When you would visit,and take us places,
to parks or to the beach,
I would be so happy.
But i'd miss mommy..

But when you took us home daddy,
I'd sit and suck my thumb,
For some comfort

..Daddy,does that make me dumb?

"NO dont tear me outta the car!
DADDY NO..I DONT WANNA GO...I WANNA STAY WITH YOU.
My sisters can go home, but i dont wanna daddy!!!"

Cried so hard,
and when i got inside,
I'd sit by the window, and hope you'd come back for me.

Why didnt you come back daddy?
I waited for so long..
They had to pull at me again,
Daddy...did i do something wrong?

I'm sitting at the computer dad,
sucking my thumb again..
Trying to think what happened on my birthday dad,
...and when??

I'm looking at the picture daddy,
when i turned 4.
Dad, I don't remember when you walked out the door.

I had a smile on my face,
I seemed so overjoyed...

Dad, tell me now, did you leave because of being annoyed...

Dad, the kids at school say im weird...and dumb and annoying...
Are they right? Dad, do i seem that way to you?

I see you every so often,
And now I'm ready to cry....
Dad...I want to know what happened..
did u say "i love you" before "goodbye"?

I'll just ignore this picture,
That was taken on that day...
And why you chose to leave,
On your baby girl's birthday

© Copyright 2000 Melissa - All Rights Reserved
Janet Marie
Member Laureate
since 2000-01-22
Posts 18554

1 posted 2000-08-06 11:53 PM



this is heartwrenching...the line about sitting in the closet smelling the perfume...

its never the childs fault for a parents
lack of character... I hope you came to understand it was his shortcomings and not yours as you got older and this poem is reflecting the pain left behind...
and not an acceptance of guilt for what was never your fault..
Im sorry for your pain... I understand it in a different way...
take care
Jm


There are places inside our souls -
that have never been touched.
There are places inside our hearts -
that need to be loved this much.
~jm~


Meadowmuse
Member Elite
since 1999-12-27
Posts 3263

2 posted 2000-08-07 12:03 PM


I must agree with Janet.
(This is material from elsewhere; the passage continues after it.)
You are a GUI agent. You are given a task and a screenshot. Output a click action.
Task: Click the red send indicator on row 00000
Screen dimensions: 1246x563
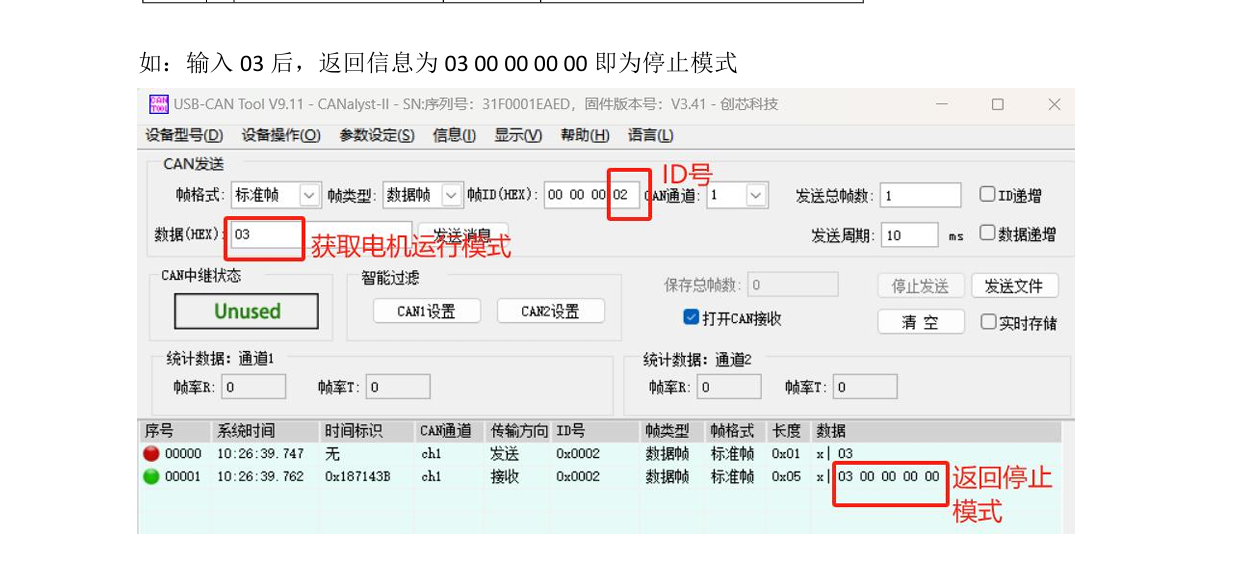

A child of four cannot "cause" an adult to leave...it wasn't your fault. I, too, am sorry for your hurting. Please do keep writing, as it can serve as a remarkably healing expression of creativity. Listen to what your heart wants to say...and let it.

~ Claire  

Could a greater miracle take place than for us to look through each other's eyes for an instant?......Henry David Thoreau


Salooma
Senior Member
since 2000-01-28
Posts 781

3 posted 2000-08-07 12:25 PM


wow...this was so sad, must be an awful thing to go through something now after such a long time. this poem however was great, because you were able to take over the voice of a girl of 4 and that brought out the meaning to it. thanks for sharing this, hope u get through it...

salooma

Auguste
Deputy Moderator 5 ToursDeputy Moderator 1 TourDeputy Moderator 1 TourDeputy Moderator 1 TourDeputy Moderator 1 Tour
Member Elite
since 2000-02-16
Posts 3953
By the sea
4 posted 2000-08-07 12:50 PM


This touched me deeply.  It's very well written and came straight from the heart.  I hope to see you posting more often.  

Take care,

Michael




JamesMichael
Member Empyrean
since 1999-11-16
Posts 33336
Kapolei, Hawaii, USA
5 posted 2000-08-07 07:25 AM


This poem really reveals the pain that is still in your heart...I realize the pain must be very deep for you to still be hurting over this so many years later...we all would hurt as you if we lived thru the same experience...I can only hope that the healing has already begun in your life...Take care...James
Cutie Putootie
Member
since 2000-01-20
Posts 54
Ohio
6 posted 2000-08-07 07:59 AM


This was very heart wrenching, and well-written.  It made me cry, the line referring to smelling the mother's perfume on her clothes...a wonderful piece of work this is.  Great job Blondie, and always remember it wasn't YOUR fault.
Blondie
Member
since 1999-08-06
Posts 307
Ohio
7 posted 2000-08-07 08:01 AM


Thank you guys, but sometimes things like this stays with someone and makes them feel like it's their fault.  It's been a rough road but things are becoming more clear to me now that I know why he left, but it forever stays that ache in my heart not having them both in the same house with me.  

But my father did pass away 2 years ago, so my dream of them coming back together has vanished.